Tamburlaine Must Die - Louise Welsh (historical fiction, LGBT) (****)
In Tamburlaine Must Die, Louise Welsh brings to life a noisy, dirty, chaotic Elizabethan London. In her reimagining of Christopher Marlowe’s last days, he becomes a noir-ish detective, forced to investigate who is setting him up to hang for heresy.
Welsh’s writing is beautiful without being distractingly poetic, and she evokes the language of day without making her text dense or unreadable. The central storyline is a little too conspiracy-theory-esque for my taste, but the characters are well-drawn and I loved immersing myself in their lives. The sense of danger within the novella is wonderfully sharp: the Plague hangs over the city like a cloud, and lurking shadows seem ready to smother Marlowe for his proclivities (atheism, bisexuality).

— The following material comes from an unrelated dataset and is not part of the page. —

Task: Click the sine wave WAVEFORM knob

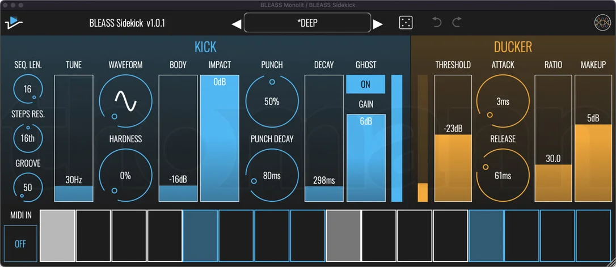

Some of Welsh’s dramatic irony is enjoyable. The people of London gripe about ‘strangers’ (Moors and Dutchmen) who are apparently making their country unrecognisable, just as folks do today. And there’s a lovely segment where Marlowe confesses he cannot imagine London existing for much longer. Haven’t we all found it unfathomable that a place will persist centuries after we have died?
However, sometimes Welsh’s knowing references are far too on-the-nose, such as when a character professes that Marlowe’s work will be known and performed 400 years from now! Grooooan.
As a card-carrying Kit Marlowe fan, I was predisposed to love this book. But, with its glorious scene-setting and engrossing characters, it stands on its own merits as a piece of gritty historical fiction that can be enjoyed without any prior knowledge of Marlowe.